Die Eindeutschung dieses “unersetzlichen” Begriffs der Medienwelt, vielleicht eines der maßgeblichen Incentives der Medienschaffenden, wird für die Aktion Lebendiges Deutsch wohl eine erhebliche Challenge darstellen. Der höchst dankenswerten Empfehlung von A. S. folgend, habe ich bei LEO nachgeschlagen, bin aber leider nicht auf Anhieb fündig geworden. Auch “Wie sag ich’s auf Deutsch” scheint nicht recht weiterzuhelfen.
Also ist die ALD wohl auf Bordmittel angewiesen. Wie wäre es etwa mit Rollenbesetzungssofa oder Auswahlverfahrenslotterbett? Hmmm, klingt nicht so recht überzeugend. Wo bleiben bloß die saftigen “Konnotationen/Assoziationen”, die bei casting couch so anregend “mitschwingen”?
Für “Casting” gibt es ein altbekanntes Wort, nämlich Vorsprechen. Der Begriff stammt ursprünglich aus der Theaterwelt und wurde später für das Film- und Fernsehwesen übernommen.
Wenn es ums Singen ging, hieß es dementsprechend Vorsingen.

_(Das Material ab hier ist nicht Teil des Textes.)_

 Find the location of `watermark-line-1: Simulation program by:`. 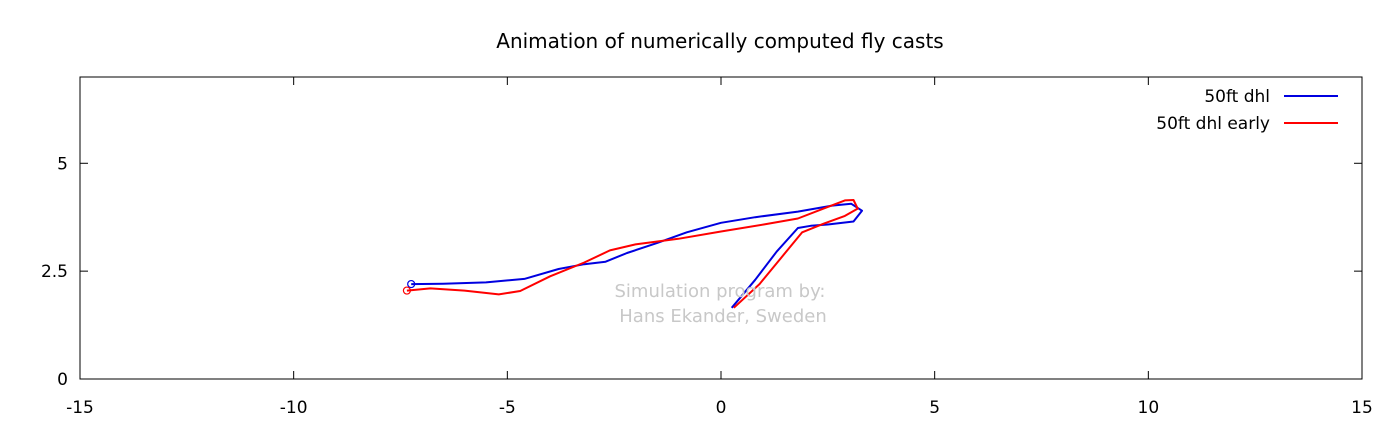

watermark-line-1: Simulation program by: is located at coordinates (720, 292).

Das mühsame Suchen hätte man sich sparen können. Schauspieler bzw. Sänger sprechen bzw. singen vor, der beste Mime oder Sänger wird genommen, fertig. Das ist beim “casting” auch nicht anders.
@Nörgler:
Google und mir ist die Besetzungscouch geläufiger als die casting couch.
@Hansi,
Klar haben wir zwei Begriffe, Vorsingen und Vorsprechen. Wenn man aber beide Konzepte in einem Wort haben möchte, wird auf ein Lehnwort aus dem Englischen zurückgegriffen, was ist daran verwerflich?
@Patrick Schulz:
Wo hat Hansi — oder sonst jemand — behauptet, das sei “verwerflich”?

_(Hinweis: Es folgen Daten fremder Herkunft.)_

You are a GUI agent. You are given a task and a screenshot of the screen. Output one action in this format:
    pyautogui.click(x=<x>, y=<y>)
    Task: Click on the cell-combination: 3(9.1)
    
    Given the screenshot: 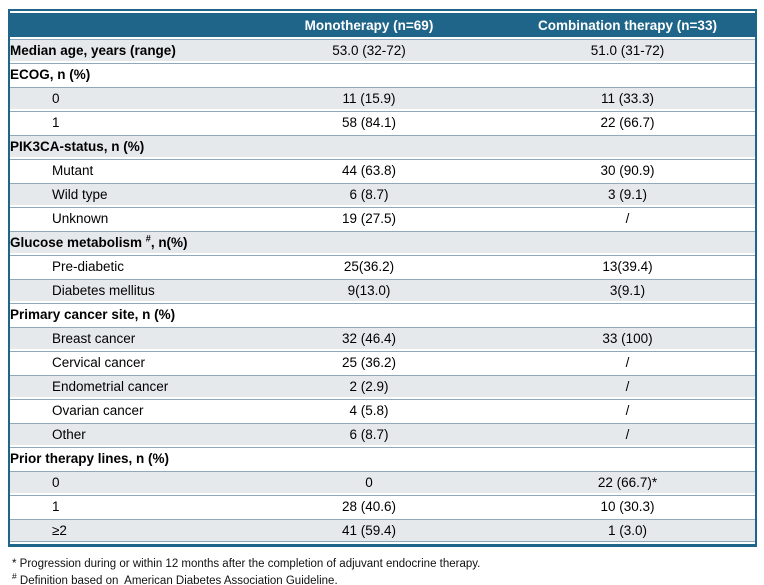 What is the action you would take?
    pyautogui.click(x=628, y=290)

Im übrigen sind Vorsingen, Vorsprechen, Vorspielen, Vortanzen usw. nur mögliche Teile des Casting oder des Besetzungs- oder Auswahlverfahrens. Als allgemeine Begriffe dafür im Deutschen bieten sich zwanglos Vorführen oder Probe an.

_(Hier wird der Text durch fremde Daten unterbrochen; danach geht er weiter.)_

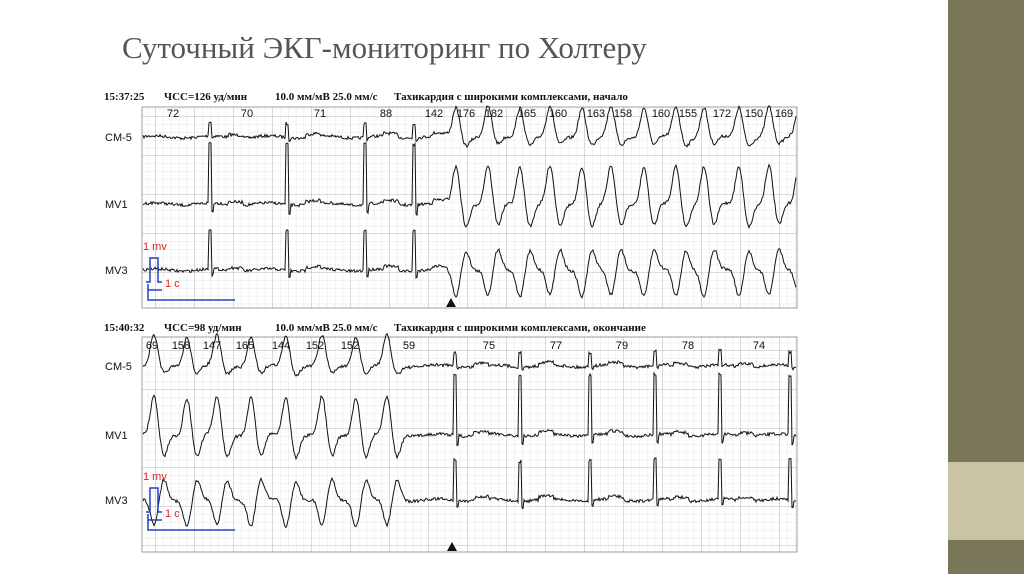 This screenshot has width=1024, height=574. What do you see at coordinates (212, 346) in the screenshot?
I see `rate-label: 147` at bounding box center [212, 346].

Wenn man dafür auf ein englisches Wort zurückgreifen zu müssen glaubt, dann wäre das zutreffende Wort nicht casting sondern audition.
@Nörgler,
Wenn jemand sagt: „es zieht“, weiß ich, dass ich da Fenster zu schliessen habe. Sowas nennt man Implikatur, aber da kann A.S. bestimmt mehr drüber sagen als ich.
@Patrick Schulz:
Sie mögen das von mir aus Implikatur nennen, ich nenne das auf gut deutsch jumping to conclusions.